I have been told he looks like a girl, which is ironic because people told me Ryan looked like a boy until her hair was well past her shoulders.  And I hear an awful lot of "I would never let my son have long hair," online.  But the little kids with short hair, they all look like they're ready for church, all prim and proper. My son's hair moves, it gets blown by the wind, it swings and bounces when he laughs.  And it's not that I'm too lazy to have it cut. It would be MUCH easier to have it all sheared off  or to cut it short enough to have room to grow between cuts than to go get his bangs cut out of his eyes every month (he is not good with hair cuts).  But to cut his hair off now would age him so much and I'm not ready for that. He doesn't have to look like a little man.
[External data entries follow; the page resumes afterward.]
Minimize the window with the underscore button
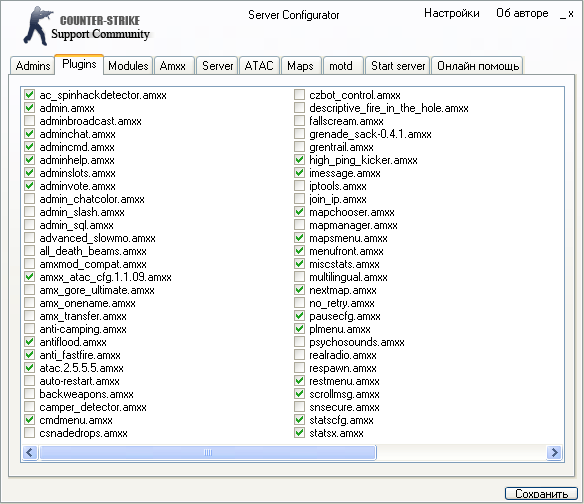The height and width of the screenshot is (504, 584). [562, 15]
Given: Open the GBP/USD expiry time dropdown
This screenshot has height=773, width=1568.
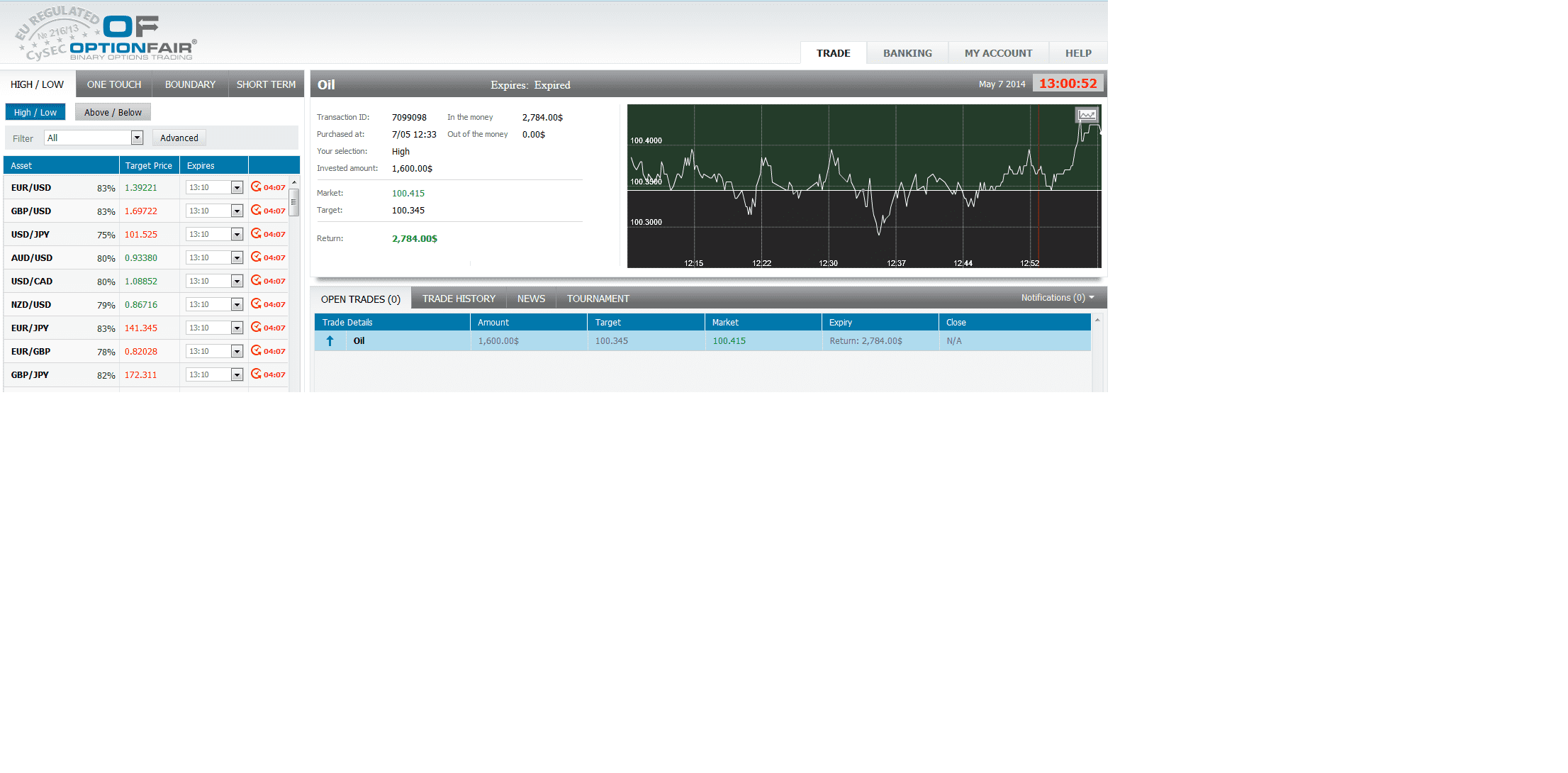Looking at the screenshot, I should click(x=237, y=211).
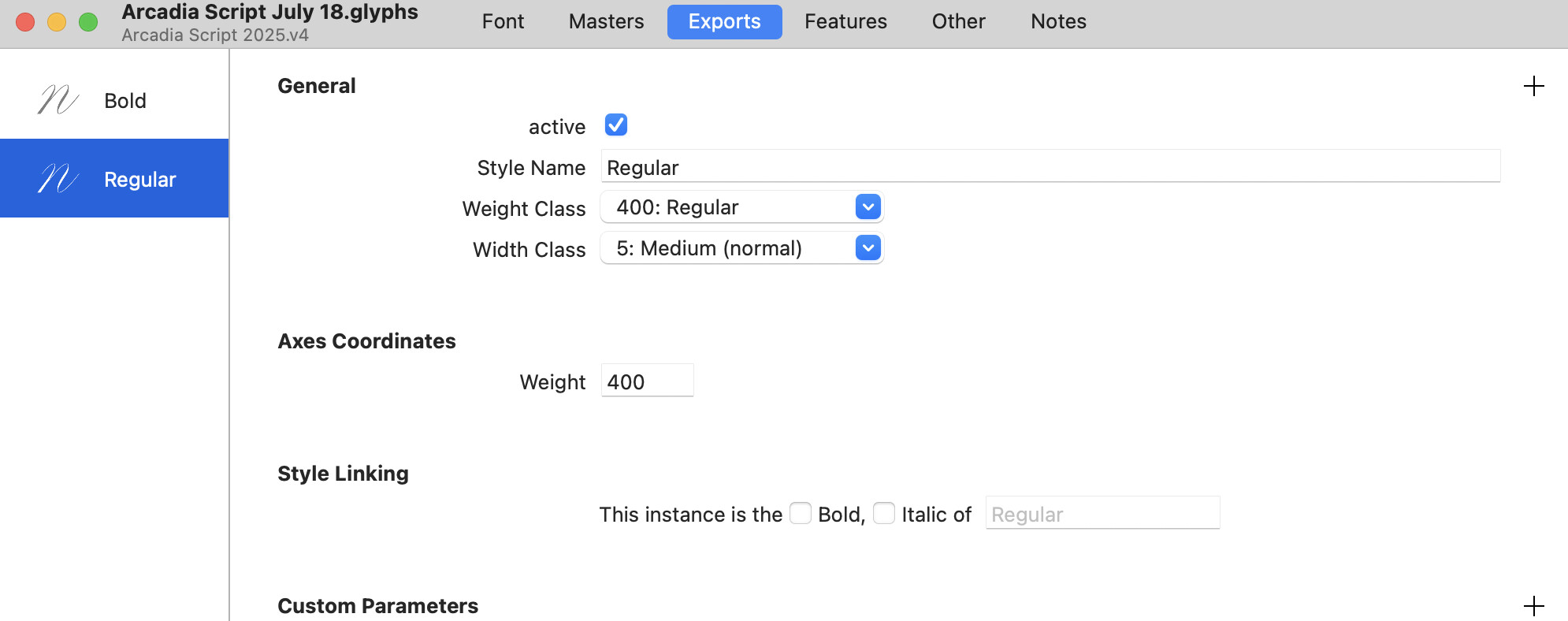Click the style linking family name field
1568x621 pixels.
point(1102,514)
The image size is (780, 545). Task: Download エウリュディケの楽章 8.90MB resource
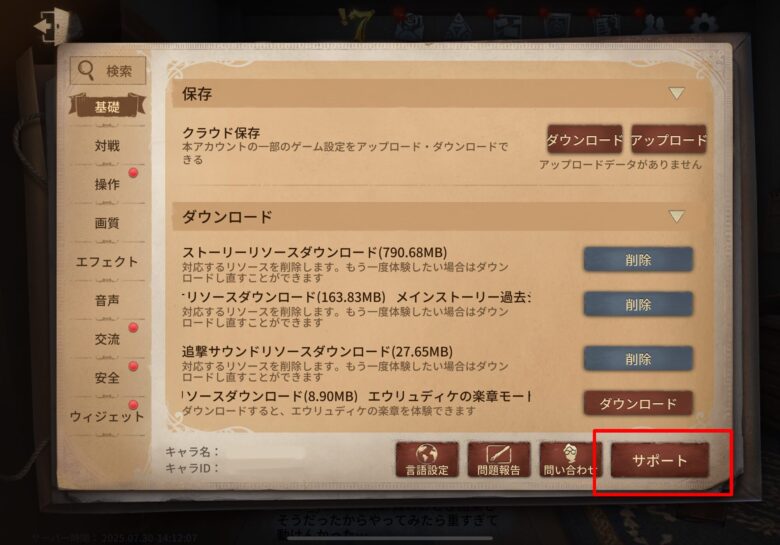click(638, 403)
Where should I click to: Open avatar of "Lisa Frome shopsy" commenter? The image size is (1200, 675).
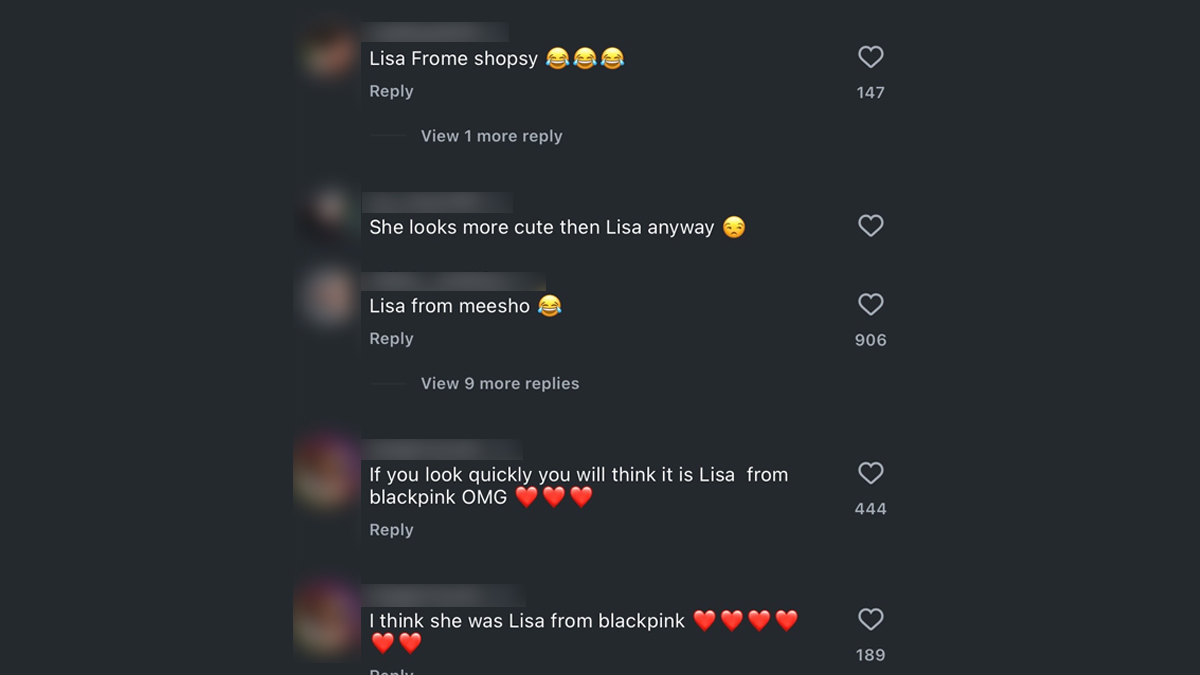329,50
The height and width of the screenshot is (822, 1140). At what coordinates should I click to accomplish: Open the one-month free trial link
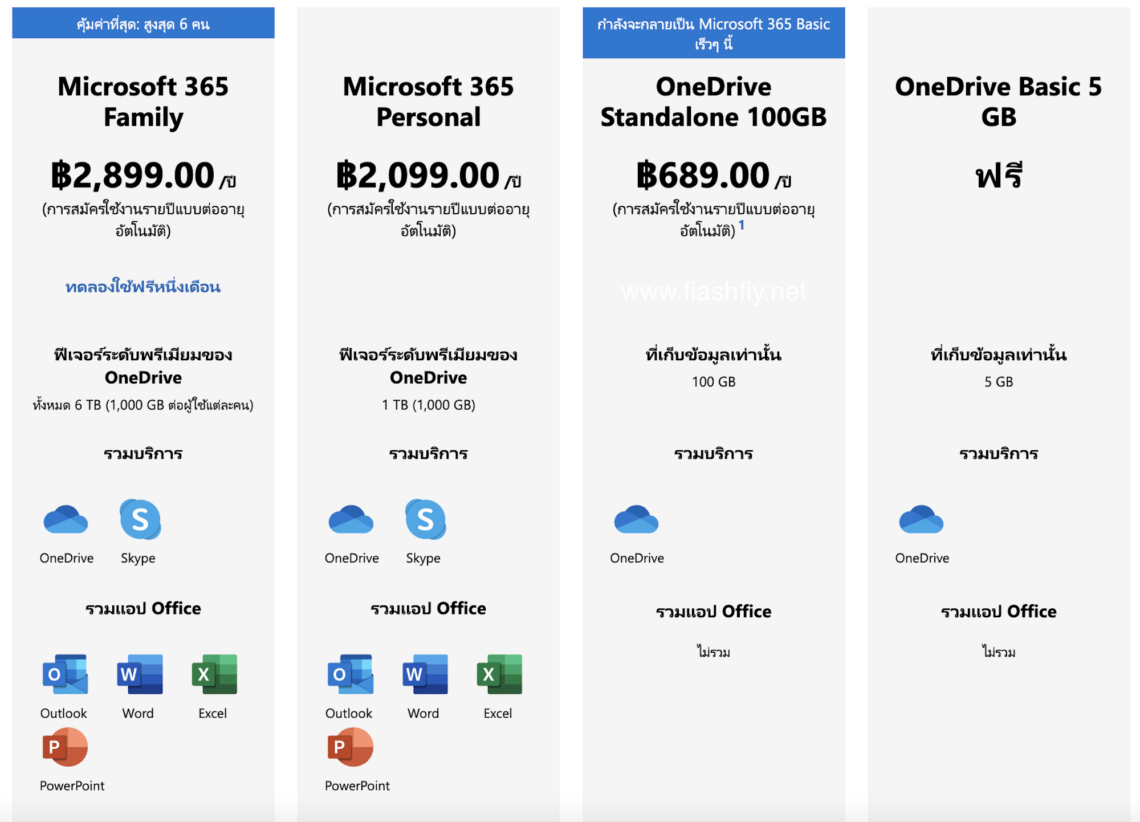click(142, 287)
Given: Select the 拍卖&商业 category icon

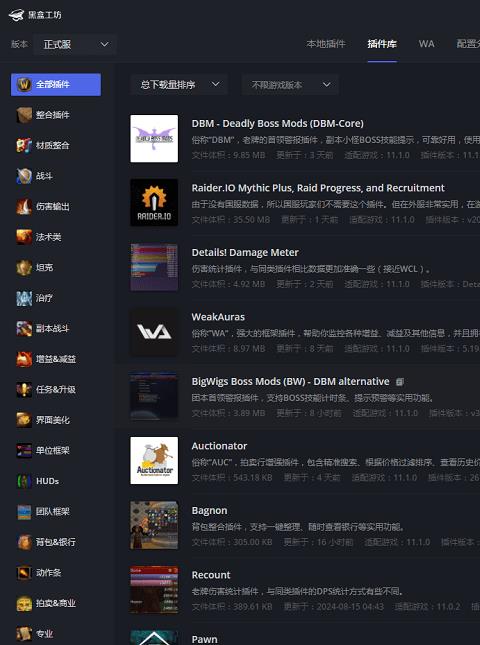Looking at the screenshot, I should pyautogui.click(x=24, y=603).
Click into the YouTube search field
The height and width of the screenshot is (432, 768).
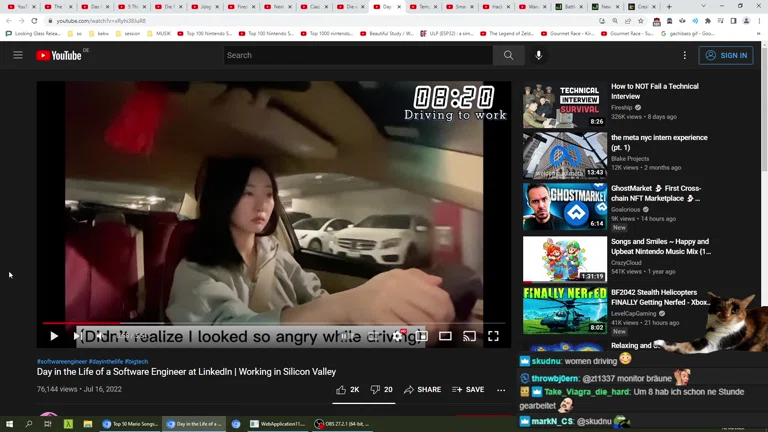[358, 56]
He can look like a little boy for as long as he wants (and by the way, I live by a junior high and a high school and I see dozens of teenage boys with floppy hair walk by the house every day. It worries me, since I have a 13 year old daughter who has a penchant for teenage boys with floppy hair.).  And if Tommy wants to cut his hair short someday, I will let him, and he'll have a hell of a lot more to work with than if I'd kept it short.  But he's three. He doesn't need to apply for a job, or look professional, and no one under 60 has ever mistaken him for a girl (and those were both people who kept their boys' heads shaved in the summer so I think they may have said it on purpose to make a point. An assholey point.)

Monday, February 06, 2012

Which is why I claim to be 52.

I am 35, and I'm fine being 35. I'm fine looking 35 if I do. I don't want to look 45, but I have no issue with looking 35. But I am supposed to want to look 21. Why is that? Why do I see ads all the time telling me a 54 year old grandmother looks 32 and so can I if I pay for her secret? Why is it that we can't look good for our age; we have to look good for our kids' age?  It's setting us up for endless disappointment and struggle. Why do we, as women, fall into the trap? It's preposterous!